3. Shaving or cutting coins was actually more of a feature than a bug. Consider "pieces of eight" [1].

Previous metals as a basis for coinage were more important than perhaps you're giving it credit for. Ultimately what happened was that the coins themselves because a store of value and the metal content became less important as counterfeiting coins wasn't typically trivial. This of course was what ultimately led to paper money.

[1]: https://www.kingmanyachtcenter.com/sea-history-what-is-a-pie...


I've never stated commodity money should replace all other form of exchange. In fact per above, you list a system where both credit and commodity money exist in parallel with one another.

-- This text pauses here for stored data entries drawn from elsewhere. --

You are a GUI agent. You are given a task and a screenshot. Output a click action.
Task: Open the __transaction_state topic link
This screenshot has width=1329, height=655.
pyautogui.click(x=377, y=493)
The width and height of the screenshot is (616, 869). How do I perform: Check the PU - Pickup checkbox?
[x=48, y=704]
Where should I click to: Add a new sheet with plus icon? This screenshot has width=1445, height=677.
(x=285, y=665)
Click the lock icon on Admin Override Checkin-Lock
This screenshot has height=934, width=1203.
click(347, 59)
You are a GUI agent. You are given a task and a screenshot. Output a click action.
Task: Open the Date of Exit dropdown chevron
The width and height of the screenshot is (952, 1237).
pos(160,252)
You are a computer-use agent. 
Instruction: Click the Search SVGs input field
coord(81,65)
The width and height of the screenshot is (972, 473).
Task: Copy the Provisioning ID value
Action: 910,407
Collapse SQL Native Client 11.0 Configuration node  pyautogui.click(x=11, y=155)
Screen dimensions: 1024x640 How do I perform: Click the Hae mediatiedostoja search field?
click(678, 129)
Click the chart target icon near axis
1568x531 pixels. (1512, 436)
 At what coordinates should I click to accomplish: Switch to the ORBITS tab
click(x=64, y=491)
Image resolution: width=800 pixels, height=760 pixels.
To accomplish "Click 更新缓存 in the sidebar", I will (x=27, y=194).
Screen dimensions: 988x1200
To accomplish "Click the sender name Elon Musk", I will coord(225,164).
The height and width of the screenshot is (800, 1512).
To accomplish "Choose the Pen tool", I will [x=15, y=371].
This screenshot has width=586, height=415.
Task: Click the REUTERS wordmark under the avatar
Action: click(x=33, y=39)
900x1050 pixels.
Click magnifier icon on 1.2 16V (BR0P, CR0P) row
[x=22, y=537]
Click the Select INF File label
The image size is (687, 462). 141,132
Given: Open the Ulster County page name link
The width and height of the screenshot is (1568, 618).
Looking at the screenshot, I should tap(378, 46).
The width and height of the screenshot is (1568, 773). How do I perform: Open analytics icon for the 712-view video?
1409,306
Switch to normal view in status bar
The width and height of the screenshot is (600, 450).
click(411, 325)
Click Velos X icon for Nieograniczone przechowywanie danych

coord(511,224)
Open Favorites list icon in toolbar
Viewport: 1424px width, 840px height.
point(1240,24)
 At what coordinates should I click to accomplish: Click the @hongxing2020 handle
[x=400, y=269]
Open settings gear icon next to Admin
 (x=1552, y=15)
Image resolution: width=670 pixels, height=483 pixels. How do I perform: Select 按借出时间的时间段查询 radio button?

>It's just a lot easier to carry a piece of paper that says "X promises to pay 1000 gold coins next year" then it is to actually lug 1000 gold coins around.

Not sure if you've ever carried around a gold coin, or ~$1800 (the value of 1 oz gold coin). But the amount of space it would take up, within factor of 2.

~1.8 cubic inches for the gold and 1.2 cubic inches for the bills. So maybe 50% worse space wise for the gold, but in any case not enough to make carrying gold much more burdensome than cash. Sadly you can no longer obtain large (~$1000) bills as they have been eliminated pretty much worldwide.


> I've never stated commodity money should replace all other form of exchange. In fact per above, you list a system where both credit and commodity money exist in parallel with one another.

Perhaps I wasn't clear, but the phenomenon I'm describing is one in which the credit market grows to become more important than the metallic market and eventually destroys it, because in order for the bank trying to calm the crisis to credibly maintain that discount window open, it will need the power to create money in unlimited amounts (not actually to create it, but to convince investors that it can create it).

So what happens is that when credit markets are in their early stages, they go through violent disruptions every few decades that get more and more intense as the credit markets grow, and at some point, the survival of the economy as a whole is at risk, and sometime before that happens the government says "enough. We need an elastic money supply that can guarantee that bills remain discounted no matter what. We have to put an end to the cascading failures due to panics/manias in the credit market." That's when the metallic market is replaced with fiat.

So while you often hear how every fiat currency fails, you don't often hear how every metallic currency is replaced by fiat, and I'm trying to describe this process -- that functioning currency markets inevitably give rise to credit markets, and it's the credit markets that are required for capital investment and economic growth, not the currency markets. Thus the need for stable credit markets is inevitably what drives the abandonment of metallic or any other kind of inelastic money -- of which bitcoin is an example.

This is not to say that inelastic goods can't survive as a tradeables. Stamps even survive as tradeables. So do paintings. But they don't survive as currencies in an industrial economy that requires a large, steady flow of capital investment.


FYI, Historically, it has been really common to debase currency by diluting or reducing the precious metal content of coins.

[https://en.m.wikipedia.org/wiki/Methods_of_coin_debasement]


Valid, although once the gold is in my hands it's kind of hard to debase it. Of course the weakness is that it may be impractical to check it is debased every time you receive it (although it is practical for large transactions).

Each money has its own weakness. One of the big weaknesses with fiat and gold-backed money is that it can be debased even while it is in your personal possession.